START SUPPLIED INFORMATION
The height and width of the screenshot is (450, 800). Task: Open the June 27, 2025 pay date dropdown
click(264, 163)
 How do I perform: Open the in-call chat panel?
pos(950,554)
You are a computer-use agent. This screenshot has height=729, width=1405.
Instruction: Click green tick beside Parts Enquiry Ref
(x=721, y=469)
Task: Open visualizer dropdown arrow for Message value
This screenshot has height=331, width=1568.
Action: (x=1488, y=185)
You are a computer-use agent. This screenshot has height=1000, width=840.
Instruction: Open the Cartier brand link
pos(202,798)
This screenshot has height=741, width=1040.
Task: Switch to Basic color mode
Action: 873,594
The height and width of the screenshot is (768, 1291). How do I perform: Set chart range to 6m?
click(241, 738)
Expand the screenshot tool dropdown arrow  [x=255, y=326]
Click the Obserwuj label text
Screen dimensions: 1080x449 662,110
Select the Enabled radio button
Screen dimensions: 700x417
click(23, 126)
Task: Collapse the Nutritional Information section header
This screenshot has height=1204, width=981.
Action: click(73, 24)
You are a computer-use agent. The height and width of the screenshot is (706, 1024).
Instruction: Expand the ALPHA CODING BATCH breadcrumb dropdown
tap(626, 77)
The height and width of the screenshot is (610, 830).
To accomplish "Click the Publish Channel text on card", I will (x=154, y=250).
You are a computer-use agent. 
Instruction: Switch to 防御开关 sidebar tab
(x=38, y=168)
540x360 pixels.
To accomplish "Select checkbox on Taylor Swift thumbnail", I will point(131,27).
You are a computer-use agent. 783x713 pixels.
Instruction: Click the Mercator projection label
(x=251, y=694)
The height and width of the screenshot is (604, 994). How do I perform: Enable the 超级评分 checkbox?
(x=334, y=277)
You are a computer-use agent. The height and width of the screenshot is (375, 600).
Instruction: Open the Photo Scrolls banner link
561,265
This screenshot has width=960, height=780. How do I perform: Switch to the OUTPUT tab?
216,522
END SUPPLIED INFORMATION
[PROBLEM DESCRIPTION]
Filter the data for the string "will". Copy each matching line.

[YOUR RESPONSE]
To accomplish "Click the Publish Channel text on card", I will (x=154, y=250).
To accomplish "Select checkbox on Taylor Swift thumbnail", I will point(131,27).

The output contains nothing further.